The new wil library for C++ code in drivers

@“Jeffrey_Tippet_[MSFT]” said:

On the topic of error checking & logging, I did a lot of very similar stuff using WPP macros in my previous workplace. Is it the direction you’re locking for? Every place I’ve worked in defined “logging” differently.

wil’s logging is configurable. The full story is documented here. The TL;DR is that you set some #defines to control whether errors get printed to DbgPrint, TraceLogging, or nowhere. You’d presumably have the noisy mode enabled for debug builds, and lower the verbosity for retail.

I would have liked to see WPP in there – I’m a fan of WPP. But WPP is not particuarly friendly to being included in someone else’s macro; it wants to own the top-level macro. So I’m doubtful that it’s technically possible to squeeze WPP into the wil error-handling framework. Well, at least without changing it so much it becomes some sort of WPP 2.0… :wink:

Oh wow, I’ve only dived in to the code some hours after replying, and only then saw the scope. Indeed, it could take more than a single weekend to add WPP support :wink:

I imagined WPP would be the standard for kernel due to performance and security (erm, obfuscation) considerations, so it could be on by default when deployed. If I’m missing some obfuscation ability in TraceLogging I’ll be delighted to get a push in the right direction.

▶ [Problems to solve]:
a – Can you rewrite the wil thread, everything from "On the topic" down to "verbosity for retail.", with "retail" changed to "release"?
b – Does each statement agree with the wil thread? Answer yes or no for each and quote the deciding words. (i) wil's logging can print errors to DbgPrint. (ii) WPP works well inside another person's macro. (iii) Adding WPP support is expected to take no more than one weekend.
The items that follow have nothing to do with the wil thread.

▶ [Given data]:
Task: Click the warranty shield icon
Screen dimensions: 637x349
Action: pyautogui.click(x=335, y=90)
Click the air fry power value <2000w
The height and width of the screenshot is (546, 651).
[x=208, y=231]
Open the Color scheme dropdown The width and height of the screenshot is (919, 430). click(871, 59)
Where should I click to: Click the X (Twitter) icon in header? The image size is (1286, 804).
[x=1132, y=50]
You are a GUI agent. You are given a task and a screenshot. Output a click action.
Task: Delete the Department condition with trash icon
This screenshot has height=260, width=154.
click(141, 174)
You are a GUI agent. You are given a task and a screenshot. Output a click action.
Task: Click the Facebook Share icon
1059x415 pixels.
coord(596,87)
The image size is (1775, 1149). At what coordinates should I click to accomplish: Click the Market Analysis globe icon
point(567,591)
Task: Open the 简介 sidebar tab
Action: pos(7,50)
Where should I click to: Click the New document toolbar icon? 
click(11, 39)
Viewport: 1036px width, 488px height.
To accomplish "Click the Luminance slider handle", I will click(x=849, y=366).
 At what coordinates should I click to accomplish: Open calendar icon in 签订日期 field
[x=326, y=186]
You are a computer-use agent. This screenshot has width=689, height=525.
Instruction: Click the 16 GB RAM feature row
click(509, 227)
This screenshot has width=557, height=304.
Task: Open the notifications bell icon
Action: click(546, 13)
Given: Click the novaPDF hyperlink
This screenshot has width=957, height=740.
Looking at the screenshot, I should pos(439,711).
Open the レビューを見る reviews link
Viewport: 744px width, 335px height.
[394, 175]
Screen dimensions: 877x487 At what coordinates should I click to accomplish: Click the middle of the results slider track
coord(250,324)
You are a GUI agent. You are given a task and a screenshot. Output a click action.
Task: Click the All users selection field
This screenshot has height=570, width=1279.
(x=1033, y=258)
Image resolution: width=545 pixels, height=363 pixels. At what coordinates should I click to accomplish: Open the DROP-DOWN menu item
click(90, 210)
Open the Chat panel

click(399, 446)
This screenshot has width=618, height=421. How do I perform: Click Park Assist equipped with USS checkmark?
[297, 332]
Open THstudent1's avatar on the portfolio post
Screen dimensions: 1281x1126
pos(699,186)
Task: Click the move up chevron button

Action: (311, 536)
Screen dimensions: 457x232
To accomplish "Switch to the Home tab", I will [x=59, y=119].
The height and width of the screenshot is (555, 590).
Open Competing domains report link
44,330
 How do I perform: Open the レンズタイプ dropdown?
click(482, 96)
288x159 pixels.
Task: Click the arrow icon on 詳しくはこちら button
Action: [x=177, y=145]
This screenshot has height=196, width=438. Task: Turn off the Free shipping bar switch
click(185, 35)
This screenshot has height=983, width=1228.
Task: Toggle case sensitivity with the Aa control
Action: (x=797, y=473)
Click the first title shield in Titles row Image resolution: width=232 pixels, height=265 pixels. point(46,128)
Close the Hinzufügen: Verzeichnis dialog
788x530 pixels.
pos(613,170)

▶ [Solutions in order]:
a –
On the topic of error checking & logging, I did a lot of very similar stuff using WPP macros in my previous workplace. Is it the direction you’re locking for? Every place I’ve worked in defined “logging” differently.

wil’s logging is configurable. The full story is documented here. The TL;DR is that you set some #defines to control whether errors get printed to DbgPrint, TraceLogging, or nowhere. You’d presumably have the noisy mode enabled for debug builds, and lower the verbosity for release.

b –
(i) Yes: "you set some #defines to control whether errors get printed to DbgPrint, TraceLogging, or nowhere"
(ii) No: "WPP is not particuarly friendly to being included in someone else’s macro"
(iii) No: "it could take more than a single weekend to add WPP support"